If it is not on Steam comes by ship, rare exceptions, and usually when I want to test a game I download by alternative means to conferior whether or not it is worth buying.
I am 50/50 on this, i buy some indie games to support small studios like Running With Scissors, i also buy oldie classics from GOG, however i pirate every AAA game nowadays simply because AAA developers and publishers are too greedy with their microtransactions/lootboxes and they treat their customers like cows for milking, they don't deserve my money.
Yep, used to have a Steam account with 100+ games but now I prefer to pirate stuff for practical reasons (doesn't need an account)
Past months haul not bad, nearly 20+ games for free from friends so no need or reason to pirate. Now there are so many platforms running sales all year round at such discounted prices that you get really good games at very good value.
Huh-huh. Never pirating games, because with a game 99% of the times you receive a small present, Trojan. It's easy to buy somewhere (like GOG).
Yes. But i bought the ones i play all the time. Warcraft 3, Diablo 2, Witcher 3 (not buying witcher 3 is a sin!).
Without pirates you would buy all those games and face it that much of them are crap. It would be very expensive job against you.
I used to download games to try it out before I buy, but I no longer do that now. I no longer do that now, because I grew out of playing video games altogether. I grew out of playing video games altogether, because of pay-to-win, loot boxes, skin gambling, and angry gamers.
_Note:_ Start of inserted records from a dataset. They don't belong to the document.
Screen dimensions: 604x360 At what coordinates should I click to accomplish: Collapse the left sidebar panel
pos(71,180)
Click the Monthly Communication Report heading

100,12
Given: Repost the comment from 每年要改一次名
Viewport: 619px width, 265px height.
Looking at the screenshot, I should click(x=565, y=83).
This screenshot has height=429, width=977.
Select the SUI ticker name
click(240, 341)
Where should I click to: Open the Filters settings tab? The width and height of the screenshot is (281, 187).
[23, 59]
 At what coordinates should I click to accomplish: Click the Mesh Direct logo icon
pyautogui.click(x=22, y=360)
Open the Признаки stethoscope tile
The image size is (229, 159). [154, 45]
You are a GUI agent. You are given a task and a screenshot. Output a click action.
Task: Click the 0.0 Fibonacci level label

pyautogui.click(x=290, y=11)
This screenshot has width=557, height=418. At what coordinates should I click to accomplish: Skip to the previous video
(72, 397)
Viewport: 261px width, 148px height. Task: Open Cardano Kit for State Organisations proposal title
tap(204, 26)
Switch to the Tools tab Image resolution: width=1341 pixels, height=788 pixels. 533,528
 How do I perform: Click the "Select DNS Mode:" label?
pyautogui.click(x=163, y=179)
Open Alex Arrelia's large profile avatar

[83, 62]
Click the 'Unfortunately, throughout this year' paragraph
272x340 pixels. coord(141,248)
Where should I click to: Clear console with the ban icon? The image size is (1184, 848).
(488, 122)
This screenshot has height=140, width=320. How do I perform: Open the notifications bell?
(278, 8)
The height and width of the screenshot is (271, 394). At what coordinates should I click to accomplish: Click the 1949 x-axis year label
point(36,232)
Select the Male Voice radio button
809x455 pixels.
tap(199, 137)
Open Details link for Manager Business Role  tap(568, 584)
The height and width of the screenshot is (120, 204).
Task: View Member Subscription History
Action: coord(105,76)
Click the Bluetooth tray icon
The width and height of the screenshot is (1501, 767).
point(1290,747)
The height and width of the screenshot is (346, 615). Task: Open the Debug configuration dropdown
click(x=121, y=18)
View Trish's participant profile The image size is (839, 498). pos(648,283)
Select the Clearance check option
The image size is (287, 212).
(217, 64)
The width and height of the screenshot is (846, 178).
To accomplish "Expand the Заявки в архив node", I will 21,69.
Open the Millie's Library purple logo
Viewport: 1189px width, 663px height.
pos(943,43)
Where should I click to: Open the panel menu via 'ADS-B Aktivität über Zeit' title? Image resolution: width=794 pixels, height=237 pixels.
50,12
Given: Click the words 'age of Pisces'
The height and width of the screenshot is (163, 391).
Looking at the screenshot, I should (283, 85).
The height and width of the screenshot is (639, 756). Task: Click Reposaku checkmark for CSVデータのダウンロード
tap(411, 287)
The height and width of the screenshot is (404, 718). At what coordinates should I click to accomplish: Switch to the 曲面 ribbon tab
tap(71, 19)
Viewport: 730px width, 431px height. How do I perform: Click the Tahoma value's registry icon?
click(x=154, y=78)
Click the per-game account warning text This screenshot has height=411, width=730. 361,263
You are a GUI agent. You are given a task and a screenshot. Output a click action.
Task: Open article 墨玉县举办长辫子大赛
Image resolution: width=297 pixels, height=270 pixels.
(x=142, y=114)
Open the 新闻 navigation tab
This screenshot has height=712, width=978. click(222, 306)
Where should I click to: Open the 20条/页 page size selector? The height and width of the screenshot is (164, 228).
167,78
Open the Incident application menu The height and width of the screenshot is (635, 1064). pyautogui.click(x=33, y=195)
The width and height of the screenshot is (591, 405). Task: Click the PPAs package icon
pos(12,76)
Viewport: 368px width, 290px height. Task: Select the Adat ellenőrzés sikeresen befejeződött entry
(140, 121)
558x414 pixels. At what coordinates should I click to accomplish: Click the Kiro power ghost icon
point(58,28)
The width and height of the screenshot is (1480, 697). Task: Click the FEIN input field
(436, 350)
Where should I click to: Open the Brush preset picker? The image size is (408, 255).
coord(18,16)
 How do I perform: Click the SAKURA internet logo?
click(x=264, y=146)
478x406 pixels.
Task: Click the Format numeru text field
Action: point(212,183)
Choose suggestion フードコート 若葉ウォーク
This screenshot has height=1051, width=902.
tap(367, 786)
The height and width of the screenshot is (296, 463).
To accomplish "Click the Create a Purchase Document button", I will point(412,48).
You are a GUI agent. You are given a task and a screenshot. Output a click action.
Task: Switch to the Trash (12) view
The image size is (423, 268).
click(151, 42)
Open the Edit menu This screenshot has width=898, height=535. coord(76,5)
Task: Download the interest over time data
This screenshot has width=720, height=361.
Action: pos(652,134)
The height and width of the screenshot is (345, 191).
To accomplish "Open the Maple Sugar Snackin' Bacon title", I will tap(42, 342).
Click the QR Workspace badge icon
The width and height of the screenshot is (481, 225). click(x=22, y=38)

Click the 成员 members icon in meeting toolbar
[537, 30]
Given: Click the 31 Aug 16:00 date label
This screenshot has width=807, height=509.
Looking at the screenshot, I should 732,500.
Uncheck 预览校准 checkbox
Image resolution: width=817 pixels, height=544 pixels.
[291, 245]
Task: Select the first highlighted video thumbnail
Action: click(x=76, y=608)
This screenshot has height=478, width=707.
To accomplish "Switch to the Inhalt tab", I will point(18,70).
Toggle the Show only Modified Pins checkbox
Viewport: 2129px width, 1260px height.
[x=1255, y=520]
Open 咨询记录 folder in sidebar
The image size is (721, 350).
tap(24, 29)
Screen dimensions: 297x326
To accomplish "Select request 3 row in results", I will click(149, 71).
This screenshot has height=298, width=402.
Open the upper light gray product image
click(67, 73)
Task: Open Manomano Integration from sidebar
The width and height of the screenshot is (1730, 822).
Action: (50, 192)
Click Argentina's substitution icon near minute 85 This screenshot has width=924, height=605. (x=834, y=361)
On YouTube, AJcaraballo95 has a compilation of angry gamers which give a rough idea of why I grew out of gaming.
Games werent really available in my country on legit stores where i could buy them and support the devs/companies of the games, they just sold cracked games that were bulk copied on CD-ROM/DVD-ROMs which sometimes (more like 60+%) didn't even contain the full game by itself and were ripped copies with the music/videos cut out or sometimes they wouldn't just work. So as soon as the internet got better to browsable speeds and bit torrent tech came out I left those darn copy stores and downloaded a lot of games. Yes i still download.
I don't play computer games a lot and only single player, but every now and then I might fire up an old classic I've held onto. Some of them I've had to actually go back and find cracked versions because they can no longer validate. I'm pretty picky about adding new games into the archive. Usually they're older and only available in a form that bypasses DRM. I don't run Steam and don't want to so that limits things quite a bit. I do pay for games when they're something I want to hang to, but it's hard to find modern PC games that don't require Steam. It seems the driving force is online play using Steam and I'm not interested in either.
Yes I pirate games, but mostly games I already own physically which can't really be dumped properly (PC Games with Origin and Steam) Also Wii U, 3DS and Switch games which I have no intent ruining and hacking my consoles for in order to dump. I also download games that I don't own occasionally (digital games that don't have a physical release for example) I don't feel bad or guilty one bit, I've spent more than enough money on games in my life, a few freebies is OK in my book. My game collection is around 93% owned games and 7% freebies, of the 93% owned games around 10-15% is pirated due to lack of proper dump methods.
I neither pirate nor play games. It's not about morals or ethics, it's about not seeing anything that's worth stealing. I used to like games like Commander Keen, The Lost Vikings and Shamus. And the games were a distraction from the stress of work. These days, I spend a lot of time on my computer, so I'd rather get out and take a walk. NB: The more complexity a game has, the more it drives the player to want to upgrade their hardware. The same holds true for Digital Music production. You can become frustrated very quickly when you realize that your hardware doesn't have what it takes to play a really cool game.